Protocol Buffers are widely used serialization format in real applications. And we usually need to develop applications based on these messages.
To develop a machine learning application, we need to convert these messages to vector before doing machine learning things.
This is a vectorizer generator plugin for the Google Protocol Buffers compiler
(protoc
). The plugin can generate source code (java) which will convert the serialized message into
mathematical vector. You only need to comment your schema files(.proto
) properly.
For example, here is a protobuf schema:
message Person {
required string name = 1;
required int32 age = 2;
optional string sex = 3;
}
If we want to build a machine learning application to predict the potential value of the user, we could convert the message to a vector space in the following way:
Person person;
Double[] vector = new Double[11];
if (person.getAge() >= 100) {
vector[8] = 1;
} else if (person.getAge() < 10) {
vector[age % 10 - 1] = 1;
}
if (person.hasSex()) {
if (person.getSex().compareTo("male") == 0) {
vector[9] = 1;
else {
vector[10] = 1;
}
}
There are three details here:
- The name will be dropped.
- The age will be assigned to one of ten groups (0
9, 1019, ..., 80~89, and 90+). - The sex will be assigned to one of three groups (missing, male, and femail).
This kind of glue code introduces techical debt to the system (Sculley et al., 2015).
With this plugin, we could comment the field as follow:
message Person {
// we won't predict the value based on name
required string name = 1;
//'@bin 10
//'@categorical 0 1 2 3 4 5 6 7 8 9
required int32 age = 2;
//'@categorical
optional string sex = 3;
}
Then, the plugin will generate related code for us to vectorize the message into vector (Double[]
) properly.
After installing protocol buffer v3 or above, you can build this compiler plugin via
mkdir build
cd build
cmake ..
make
# make test for testing
Then executable build/bin/ProtocGenVectorizer
generates the vectorization code based on the proto file.
You can directly use the pre-build docker image from dockerhub.
Suppose you are under a project root with maven standard directory layout:
src/main/java Application/Library sources
src/main/proto Proto files location with proper annotations
Aftuer pulling the docker image from dockerhub, you can generate the vectorization code via:
docker run --volume=`pwd`:/data --user=`id -u $USER`:`id -u $USER` \
wush978/protoc-gen-vectorizer /data/src/main/proto/<proto-filename> \
--proto_path=/data/src/main/proto \
--java_out=/data/src/main/java \
--vec_java_out=/data/src/main/java
Add following dependency to pom.xml
:
<dependencies>
<dependency>
<groupId>com.github.wush978</groupId>
<artifactId>protobuf-vectorizer</artifactId>
<version>0.1.2</version>
</dependency>
</dependencies>
and the following maven repository:
<repositories>
<repository>
<id>protoc-gen-vectorizer-mvn-repo</id>
<url>https://raw.github.com/wush978/protoc-gen-vectorizer/mvn-repo/</url>
<snapshots>
<enabled>true</enabled>
<updatePolicy>always</updatePolicy>
</snapshots>
</repository>
</repositories>
For each annotation, the prefix should be: //'
. This is inspired by roxygen2.
@categorical
: This field is categorical.
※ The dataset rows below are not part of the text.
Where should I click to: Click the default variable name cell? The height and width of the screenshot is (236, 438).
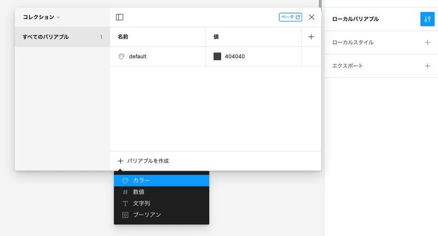tap(137, 57)
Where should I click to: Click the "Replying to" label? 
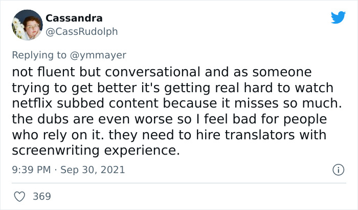click(x=39, y=55)
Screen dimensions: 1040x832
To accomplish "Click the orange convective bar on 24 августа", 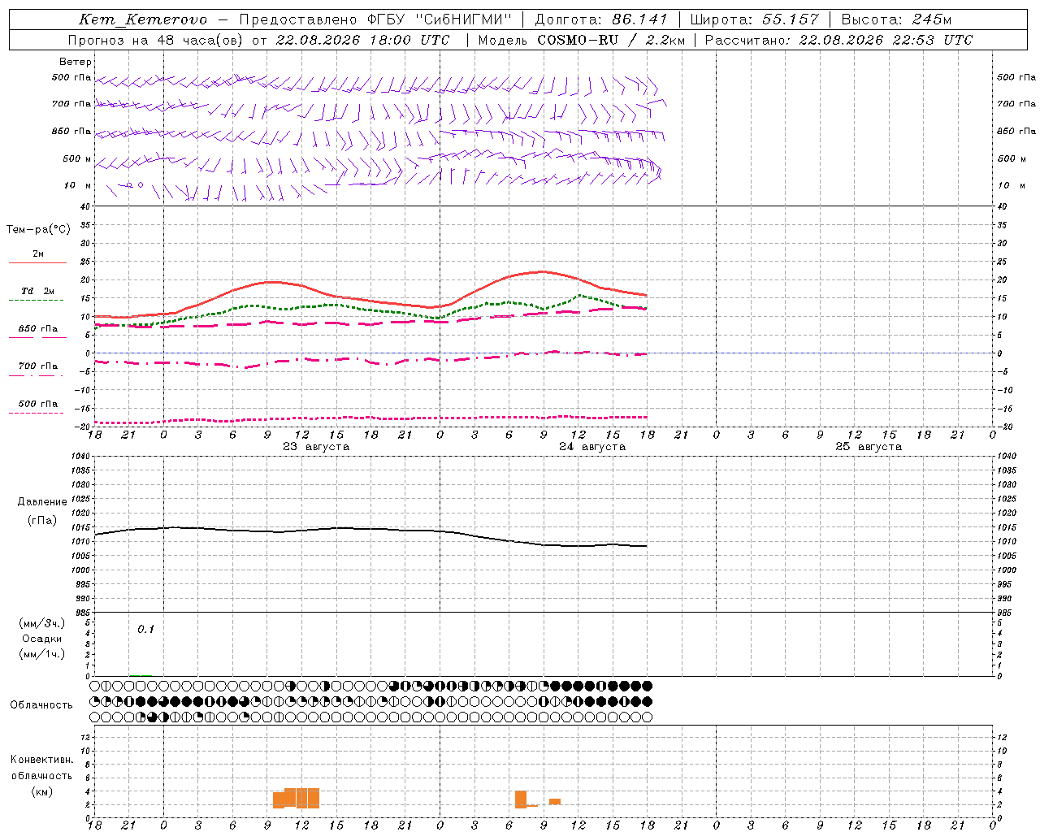I will [521, 800].
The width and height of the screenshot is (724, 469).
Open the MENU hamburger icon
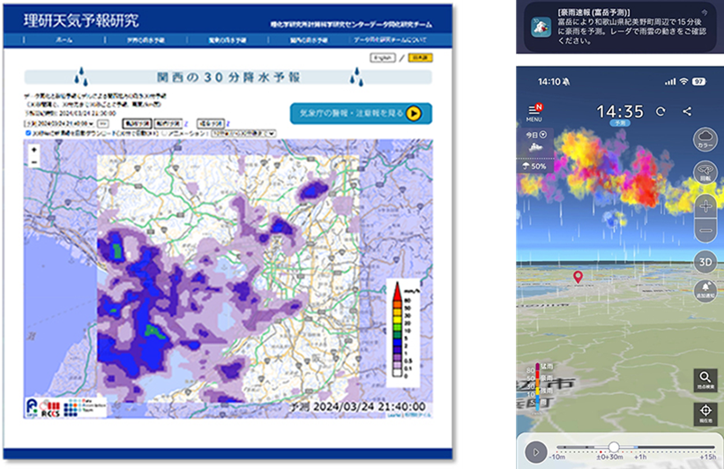pos(534,112)
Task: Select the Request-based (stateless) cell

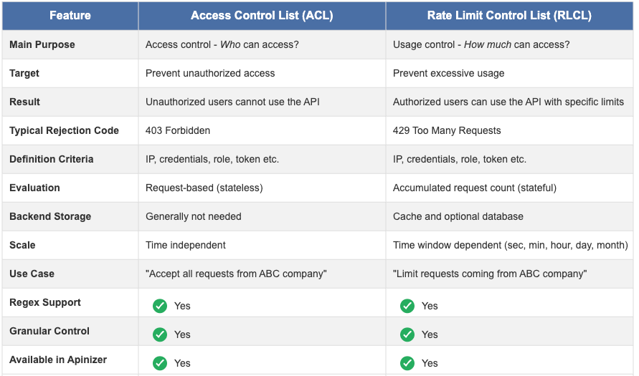Action: 204,188
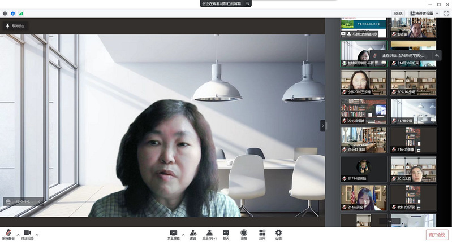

The value will be converted to string before vectorization.- (TODO: the explanation of categorical field)
- For
optional
field, the missing data will be skipped. - For
repeated
field, each value will be converted to corresponding result.
@numerical
: This field is numeric. The value should be numeric or an error will be thrown.- For
optional
field, the missing data will be 0, and an indicator variable (of existence) will be generated. - For
repeated
field, the plugin will fail. Please transform the field to single value properly by@user
and the chain rule.
- For
@interaction [(string) symbol]
: This field is a part of interaction. Fields with the same interaction symbol will be combined to the interacted feature. Note that thesymbol
should be unique in each project.@user [(string) function identity]
: This field will be transformed by the given static function.
The user can annotated the same field with multiple symbols. For example:
//'@user com.wush978.github.Demo.a
//'@user com.wush978.github.Demo.b
//'@categorical
optional int32 age;
The vectorizer will put the age
field as the argument of com.wush978.github.Demo.a
first, then send the output to the argument of com.wush978.github.Demo.b
. Finally, the output will be treated as categorical feature. Therefore, the order of annotation matters.